Recorded information
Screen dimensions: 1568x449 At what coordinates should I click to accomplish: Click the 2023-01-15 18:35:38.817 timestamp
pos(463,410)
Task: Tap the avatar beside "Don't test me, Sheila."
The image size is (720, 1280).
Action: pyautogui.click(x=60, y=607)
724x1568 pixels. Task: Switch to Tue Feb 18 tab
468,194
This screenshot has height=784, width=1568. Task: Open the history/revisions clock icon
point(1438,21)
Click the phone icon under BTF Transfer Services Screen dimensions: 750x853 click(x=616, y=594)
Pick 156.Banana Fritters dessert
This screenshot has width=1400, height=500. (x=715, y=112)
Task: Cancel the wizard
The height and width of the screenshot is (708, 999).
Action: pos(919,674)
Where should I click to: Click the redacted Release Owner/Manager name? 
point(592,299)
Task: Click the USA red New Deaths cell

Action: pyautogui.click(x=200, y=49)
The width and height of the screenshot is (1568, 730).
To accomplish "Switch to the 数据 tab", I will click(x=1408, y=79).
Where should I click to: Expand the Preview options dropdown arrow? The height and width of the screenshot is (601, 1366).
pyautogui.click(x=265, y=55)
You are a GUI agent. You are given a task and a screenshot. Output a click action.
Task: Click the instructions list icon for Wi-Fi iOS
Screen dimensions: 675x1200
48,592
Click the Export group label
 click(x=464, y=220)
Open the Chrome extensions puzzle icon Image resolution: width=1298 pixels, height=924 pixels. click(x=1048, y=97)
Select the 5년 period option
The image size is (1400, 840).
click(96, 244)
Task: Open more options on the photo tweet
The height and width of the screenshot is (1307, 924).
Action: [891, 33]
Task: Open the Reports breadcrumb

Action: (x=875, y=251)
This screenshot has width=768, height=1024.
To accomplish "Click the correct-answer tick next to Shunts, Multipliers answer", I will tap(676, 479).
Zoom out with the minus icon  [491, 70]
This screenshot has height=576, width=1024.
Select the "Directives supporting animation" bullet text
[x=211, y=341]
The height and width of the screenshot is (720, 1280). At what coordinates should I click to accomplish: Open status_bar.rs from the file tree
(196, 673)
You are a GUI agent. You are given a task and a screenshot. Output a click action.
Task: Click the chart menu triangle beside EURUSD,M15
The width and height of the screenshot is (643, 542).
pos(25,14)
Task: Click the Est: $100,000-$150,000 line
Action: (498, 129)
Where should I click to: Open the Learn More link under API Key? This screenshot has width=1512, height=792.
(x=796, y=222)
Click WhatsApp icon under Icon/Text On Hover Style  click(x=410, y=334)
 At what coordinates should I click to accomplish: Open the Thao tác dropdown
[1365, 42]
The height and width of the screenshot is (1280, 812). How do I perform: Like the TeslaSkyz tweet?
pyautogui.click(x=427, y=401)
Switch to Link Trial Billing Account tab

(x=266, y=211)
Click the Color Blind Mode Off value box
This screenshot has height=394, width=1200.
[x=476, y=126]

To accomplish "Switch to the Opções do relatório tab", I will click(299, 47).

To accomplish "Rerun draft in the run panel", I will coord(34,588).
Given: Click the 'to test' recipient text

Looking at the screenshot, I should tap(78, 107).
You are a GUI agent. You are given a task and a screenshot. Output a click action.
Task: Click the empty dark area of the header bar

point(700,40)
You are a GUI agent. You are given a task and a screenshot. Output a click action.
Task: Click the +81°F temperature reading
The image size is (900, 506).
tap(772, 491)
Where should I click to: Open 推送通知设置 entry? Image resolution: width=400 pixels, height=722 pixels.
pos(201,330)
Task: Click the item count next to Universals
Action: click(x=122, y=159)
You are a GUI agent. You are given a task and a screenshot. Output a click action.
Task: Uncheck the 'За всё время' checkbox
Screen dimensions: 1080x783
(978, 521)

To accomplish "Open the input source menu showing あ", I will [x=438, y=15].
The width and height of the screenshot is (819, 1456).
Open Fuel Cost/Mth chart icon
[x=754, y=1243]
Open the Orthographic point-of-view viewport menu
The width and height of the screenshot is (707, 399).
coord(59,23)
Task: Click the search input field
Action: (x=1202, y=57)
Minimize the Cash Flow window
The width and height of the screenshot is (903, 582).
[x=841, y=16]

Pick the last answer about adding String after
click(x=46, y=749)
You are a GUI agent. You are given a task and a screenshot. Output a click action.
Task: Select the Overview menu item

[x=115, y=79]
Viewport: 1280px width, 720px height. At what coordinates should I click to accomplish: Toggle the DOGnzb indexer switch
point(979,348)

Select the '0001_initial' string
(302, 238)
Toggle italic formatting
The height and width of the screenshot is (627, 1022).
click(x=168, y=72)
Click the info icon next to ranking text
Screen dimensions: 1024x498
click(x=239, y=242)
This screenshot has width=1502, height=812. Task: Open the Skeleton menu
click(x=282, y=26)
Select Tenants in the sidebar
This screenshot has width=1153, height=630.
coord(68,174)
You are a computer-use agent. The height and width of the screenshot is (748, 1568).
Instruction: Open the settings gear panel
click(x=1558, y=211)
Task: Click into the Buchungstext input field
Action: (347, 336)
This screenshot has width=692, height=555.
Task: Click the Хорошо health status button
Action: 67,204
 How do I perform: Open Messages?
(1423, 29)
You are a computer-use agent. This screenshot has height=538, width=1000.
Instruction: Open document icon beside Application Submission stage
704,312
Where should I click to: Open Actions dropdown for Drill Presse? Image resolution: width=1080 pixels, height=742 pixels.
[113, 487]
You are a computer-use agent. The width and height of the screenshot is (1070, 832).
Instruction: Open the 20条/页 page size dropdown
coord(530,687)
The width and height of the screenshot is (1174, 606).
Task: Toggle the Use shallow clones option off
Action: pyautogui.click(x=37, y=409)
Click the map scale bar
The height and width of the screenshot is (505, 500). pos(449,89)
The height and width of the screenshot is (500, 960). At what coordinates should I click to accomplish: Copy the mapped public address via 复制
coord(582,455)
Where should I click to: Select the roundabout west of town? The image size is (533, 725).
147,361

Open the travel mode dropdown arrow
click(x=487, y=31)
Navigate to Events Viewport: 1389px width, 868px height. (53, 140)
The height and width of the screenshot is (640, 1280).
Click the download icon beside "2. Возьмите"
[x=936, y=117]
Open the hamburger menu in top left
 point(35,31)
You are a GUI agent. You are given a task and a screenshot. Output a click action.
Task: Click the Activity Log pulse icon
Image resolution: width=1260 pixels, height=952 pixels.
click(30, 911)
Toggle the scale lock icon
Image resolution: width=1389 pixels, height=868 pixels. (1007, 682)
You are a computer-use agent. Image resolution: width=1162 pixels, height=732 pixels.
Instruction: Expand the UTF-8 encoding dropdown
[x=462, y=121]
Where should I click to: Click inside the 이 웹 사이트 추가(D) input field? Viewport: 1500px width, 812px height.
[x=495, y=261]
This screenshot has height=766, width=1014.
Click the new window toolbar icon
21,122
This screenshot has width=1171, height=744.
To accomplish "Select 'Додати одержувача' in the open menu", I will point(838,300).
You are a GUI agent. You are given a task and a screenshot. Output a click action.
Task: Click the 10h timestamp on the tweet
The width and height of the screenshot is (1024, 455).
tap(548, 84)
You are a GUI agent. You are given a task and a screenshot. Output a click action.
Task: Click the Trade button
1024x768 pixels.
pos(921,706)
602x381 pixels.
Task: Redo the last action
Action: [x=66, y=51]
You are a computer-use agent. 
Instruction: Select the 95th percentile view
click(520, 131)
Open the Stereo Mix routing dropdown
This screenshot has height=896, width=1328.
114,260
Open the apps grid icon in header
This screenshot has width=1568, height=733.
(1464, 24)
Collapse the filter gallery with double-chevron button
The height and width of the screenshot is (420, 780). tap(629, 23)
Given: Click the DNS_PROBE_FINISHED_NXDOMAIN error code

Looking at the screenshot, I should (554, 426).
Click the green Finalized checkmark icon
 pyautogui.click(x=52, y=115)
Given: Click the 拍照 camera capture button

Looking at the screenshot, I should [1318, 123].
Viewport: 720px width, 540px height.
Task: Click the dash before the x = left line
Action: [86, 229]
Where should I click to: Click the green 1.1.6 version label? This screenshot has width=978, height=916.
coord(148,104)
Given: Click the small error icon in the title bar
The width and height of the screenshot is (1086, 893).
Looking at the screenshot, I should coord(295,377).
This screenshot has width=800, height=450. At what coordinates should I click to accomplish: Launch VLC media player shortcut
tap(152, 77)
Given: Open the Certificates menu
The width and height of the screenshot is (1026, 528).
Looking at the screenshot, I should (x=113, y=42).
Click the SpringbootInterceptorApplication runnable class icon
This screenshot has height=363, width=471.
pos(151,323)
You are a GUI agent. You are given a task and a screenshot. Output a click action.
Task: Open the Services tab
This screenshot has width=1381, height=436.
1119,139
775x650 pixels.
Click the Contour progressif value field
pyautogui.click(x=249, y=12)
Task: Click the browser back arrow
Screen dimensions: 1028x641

Challenge
Write out the rows as a numbered list, from the first row through the line containing "will tap(676, 479).". Skip any blank lines.

Complete answer
1. Screen dimensions: 1568x449 At what coordinates should I click to accomplish: Click the 2023-01-15 18:35:38.817 timestamp
2. pos(463,410)
3. Task: Tap the avatar beside "Don't test me, Sheila."
4. The image size is (720, 1280).
5. Action: pyautogui.click(x=60, y=607)
6. 724x1568 pixels. Task: Switch to Tue Feb 18 tab
7. 468,194
8. This screenshot has height=784, width=1568. Task: Open the history/revisions clock icon
9. point(1438,21)
10. Click the phone icon under BTF Transfer Services Screen dimensions: 750x853 click(x=616, y=594)
11. Pick 156.Banana Fritters dessert
12. This screenshot has width=1400, height=500. (x=715, y=112)
13. Task: Cancel the wizard
14. The height and width of the screenshot is (708, 999).
15. Action: pos(919,674)
16. Where should I click to: Click the redacted Release Owner/Manager name? 
17. point(592,299)
18. Task: Click the USA red New Deaths cell
19. Action: pyautogui.click(x=200, y=49)
20. The width and height of the screenshot is (1568, 730).
21. To accomplish "Switch to the 数据 tab", I will click(x=1408, y=79).
22. Where should I click to: Expand the Preview options dropdown arrow? The height and width of the screenshot is (601, 1366).
23. pyautogui.click(x=265, y=55)
24. You are a GUI agent. You are given a task and a screenshot. Output a click action.
25. Task: Click the instructions list icon for Wi-Fi iOS
26. Screen dimensions: 675x1200
27. 48,592
28. Click the Export group label
29.  click(x=464, y=220)
30. Open the Chrome extensions puzzle icon Image resolution: width=1298 pixels, height=924 pixels. click(x=1048, y=97)
31. Select the 5년 period option
32. The image size is (1400, 840).
33. click(96, 244)
34. Task: Open more options on the photo tweet
35. The height and width of the screenshot is (1307, 924).
36. Action: [891, 33]
37. Task: Open the Reports breadcrumb
38. Action: (x=875, y=251)
39. This screenshot has width=768, height=1024.
40. To accomplish "Click the correct-answer tick next to Shunts, Multipliers answer", I will tap(676, 479).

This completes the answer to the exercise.